Puede parecer un hábito extraño, pero tiene una explicación física muy práctica para la limpieza
A veces, los mejores trucos para facilitar la limpieza del hogar no requieren de productos costosos, sino de un poco de ingenio. Uno de los métodos más curiosos que se ha popularizado consiste en envolver las cerdas de la escoba con una bolsa de plástico antes de comenzar a limpiar. Aunque pueda parecer una idea extraña a primera vista, es una técnica sumamente eficaz para atrapar la suciedad más ligera y difícil de recolectar.
La explicación detrás de este método radica en la física elemental. Al frotar el plástico contra el suelo y las cerdas de la escoba, se genera electricidad estática. Esta carga actúa como un imán para los residuos ligeros que normalmente son difíciles de barrer, como los cabellos, el pelo de las mascotas, las pelusas y el polvo más fino.
Con esto, la suciedad que suele dispersarse por el aire o quedarse atorada de manera molesta entre las cerdas se adhiere directamente al plástico, facilitando su recolección en un solo movimiento.
Además, este truco ofrece una ventaja muy práctica: al funcionar como una capa protectora, evita que las cerdas de la escoba entren en contacto directo con la mugre. Esto ayuda a mantener tu utensilio de limpieza libre de residuos acumulados y prolonga su vida útil.
Paso a paso: Cómo aplicar este método en casa
Para poner a prueba este truco, puedes reutilizar cualquier bolsa de plástico limpia que tengas guardada.

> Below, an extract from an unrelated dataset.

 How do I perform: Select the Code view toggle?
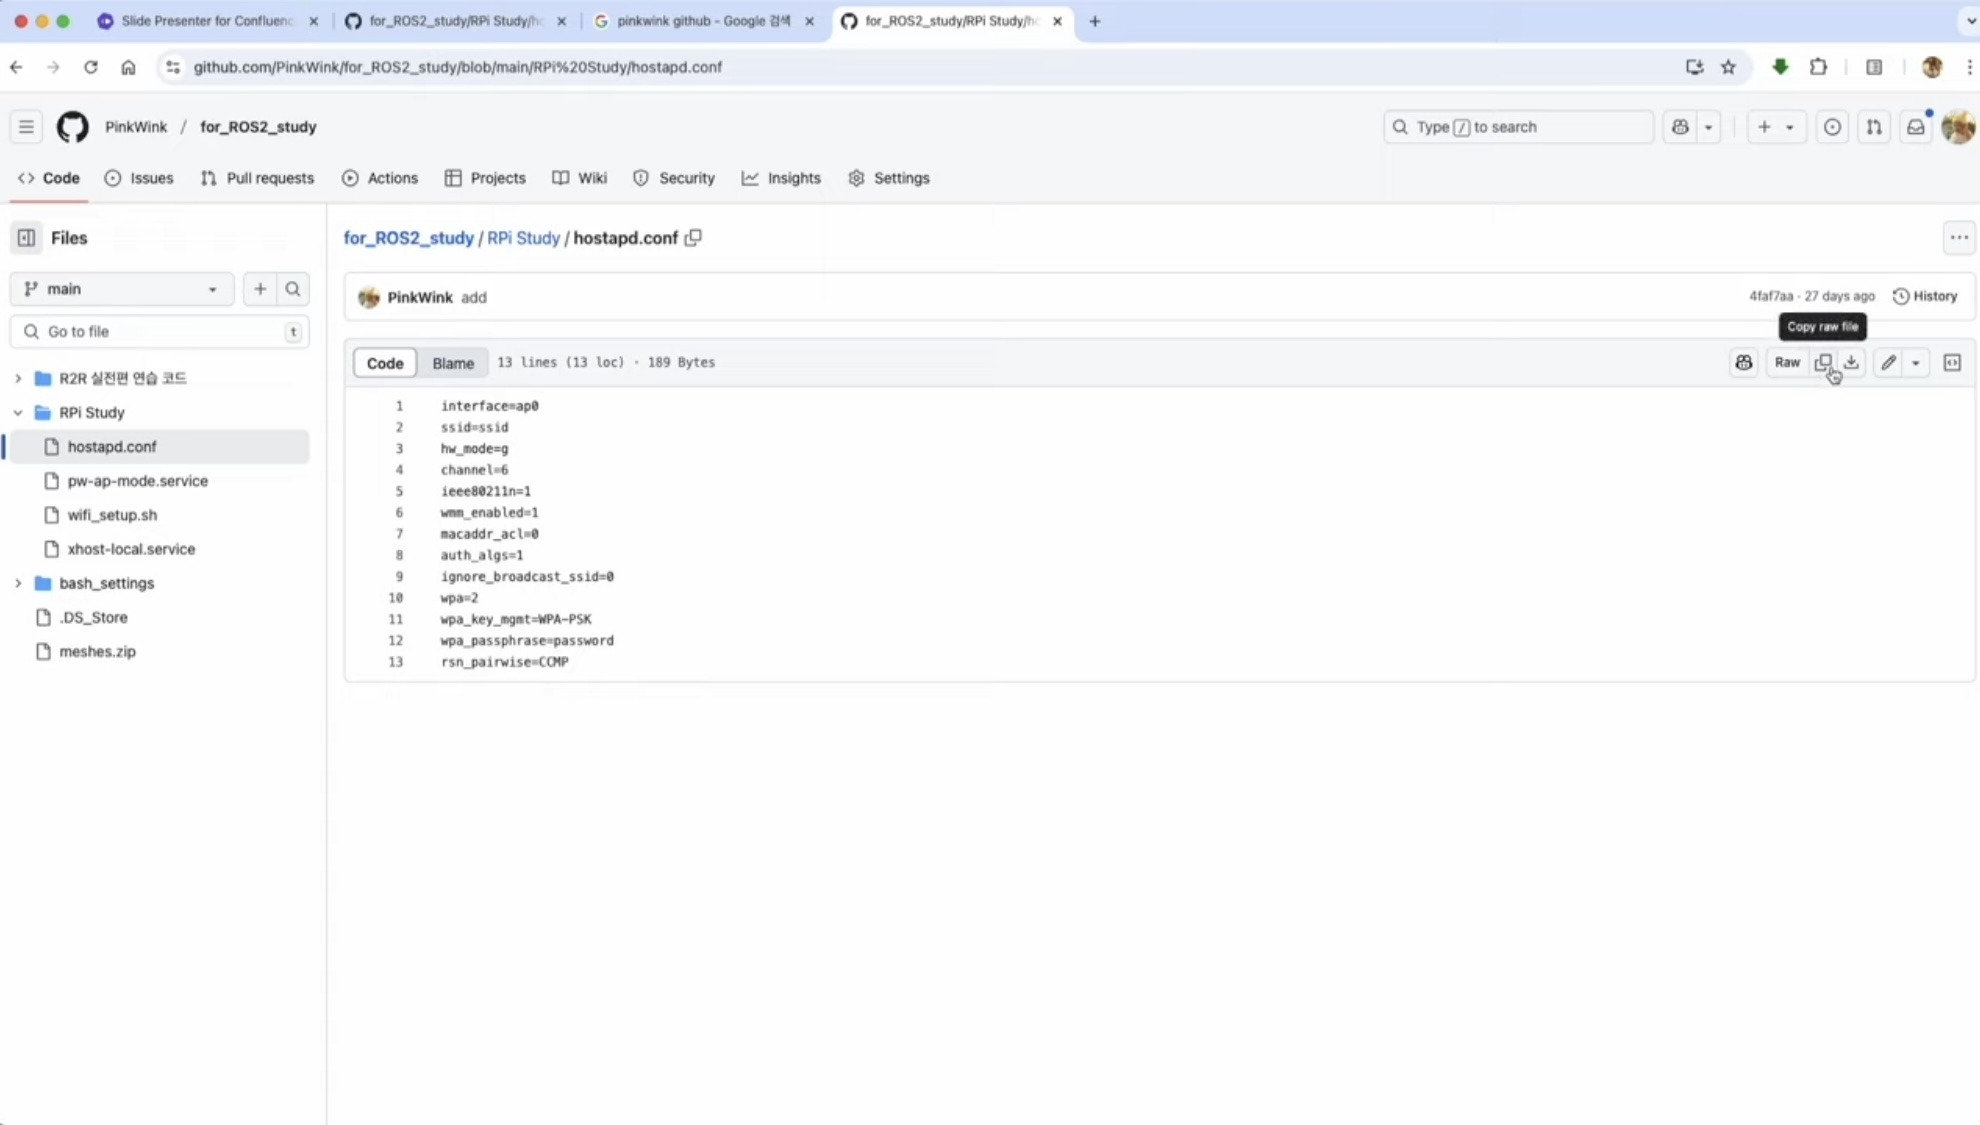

Primero, colócala sobre la parte inferior de la escoba, cubriendo por completo las cerdas.
Luego, utiliza las asas de la bolsa para amarrarla firmemente al palo de la escoba. Asegúrate de hacer un nudo resistente, pero sin tensar demasiado para evitar que el plástico se rompa al momento de barrer.

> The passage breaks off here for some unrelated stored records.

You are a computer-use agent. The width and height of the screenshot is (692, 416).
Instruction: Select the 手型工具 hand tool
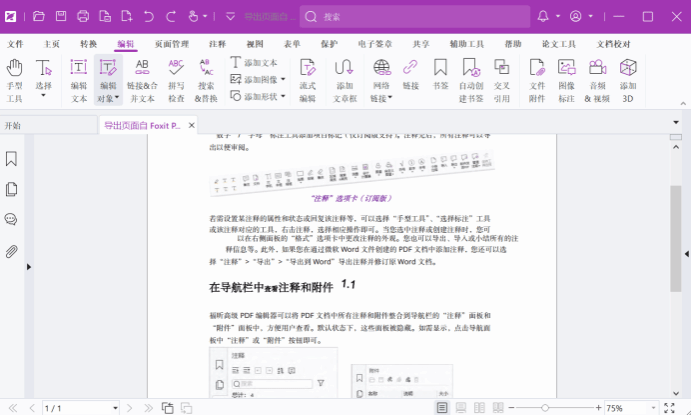(15, 80)
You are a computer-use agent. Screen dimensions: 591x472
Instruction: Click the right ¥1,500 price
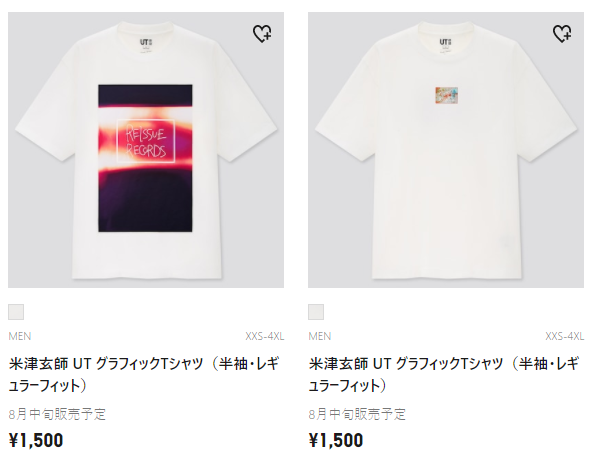336,440
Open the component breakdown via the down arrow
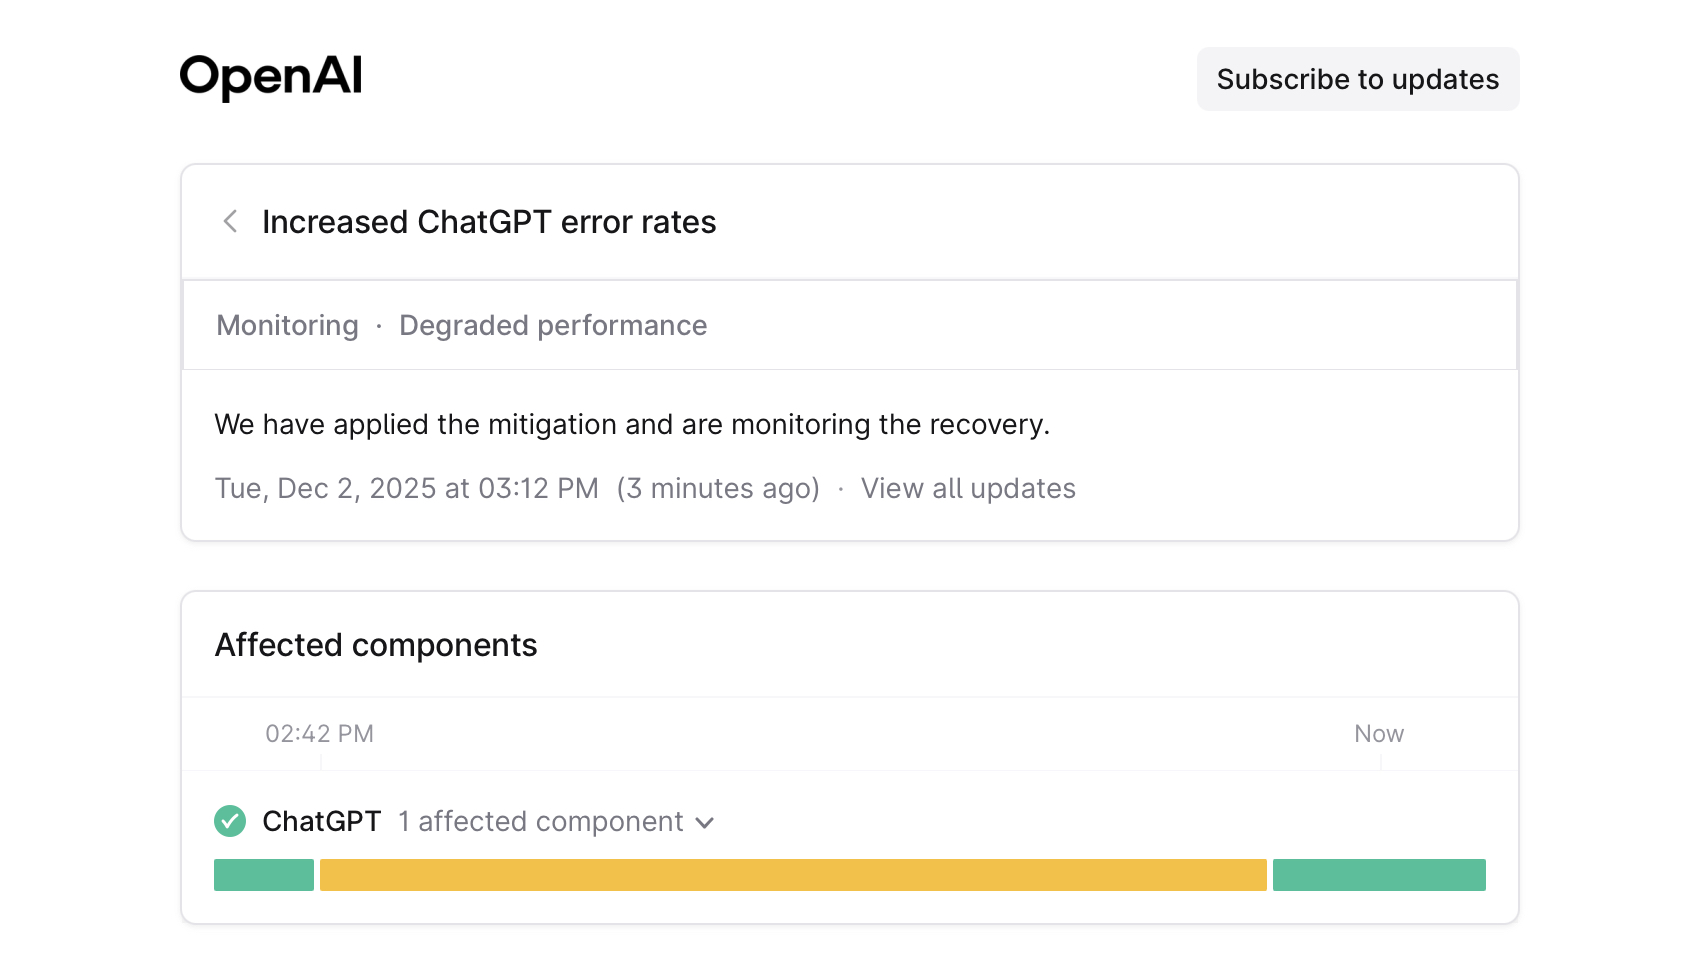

Una vez que la bolsa esté bien sujeta, simplemente barre tu casa de la manera habitual. Notarás cómo el polvo y los cabellos se quedan pegados al plástico gracias al efecto de la estática.

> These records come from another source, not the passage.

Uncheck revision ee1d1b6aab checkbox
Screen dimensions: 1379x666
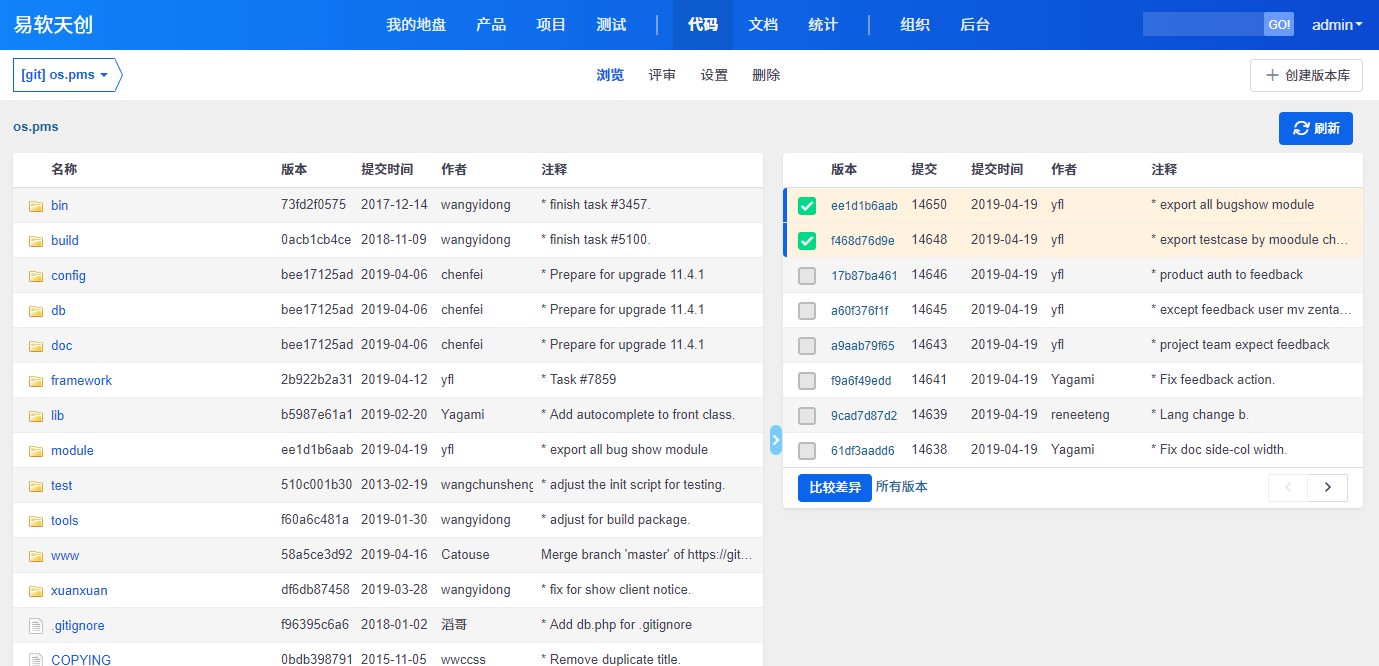tap(807, 206)
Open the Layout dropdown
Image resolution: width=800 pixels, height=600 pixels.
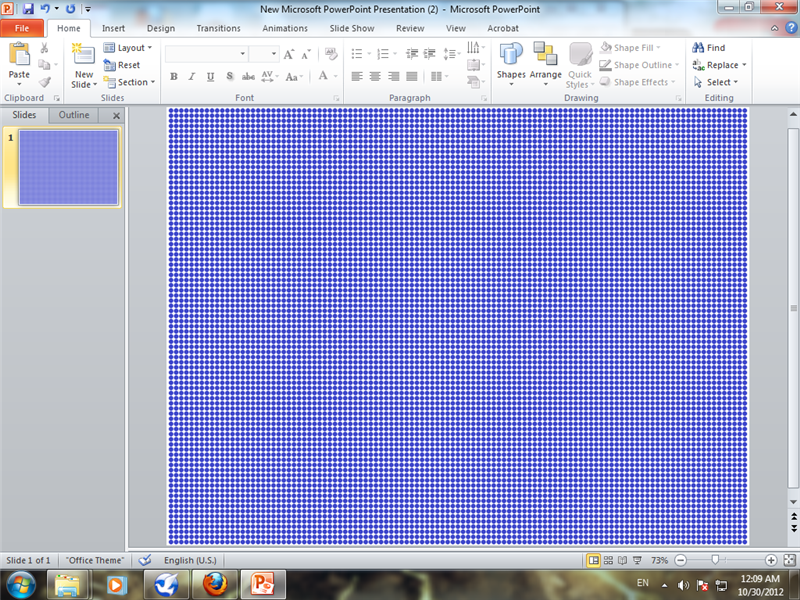(x=129, y=48)
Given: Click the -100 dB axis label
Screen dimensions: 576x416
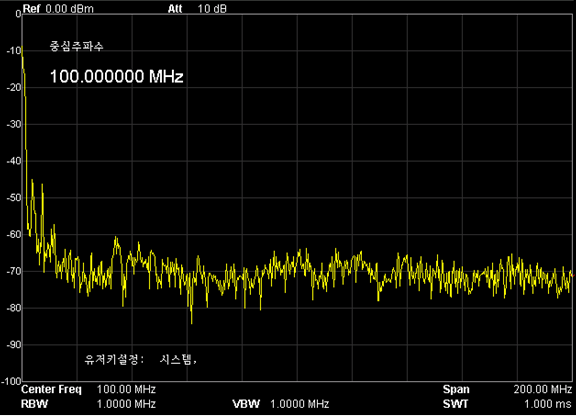Looking at the screenshot, I should tap(12, 381).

Al terminar, retira la bolsa con cuidado. Un excelente consejo es darle la vuelta al retirarla, de modo que toda la suciedad acumulada quede atrapada en el interior antes de desecharla.
¿En qué situaciones resulta más útil?
Este método se puede emplear de manera segura en diferentes tipos de pisos, como cerámica, porcelanato, madera, vinil y laminados, siempre que se haga con cuidado para evitar rayaduras.
También es una alternativa excelente para alcanzar rincones difíciles de limpiar, como el espacio debajo de las camas, los sillones y otros muebles bajos donde el polvo y el pelo suelen acumularse con facilidad.
Aunque es un truco muy útil para la rutina diaria, no sustituye una limpieza profunda cuando hay suciedad pesada o manchas húmedas. No obstante, para el polvo cotidiano y los residuos secos, es una opción rápida, ecológica y sumamente práctica.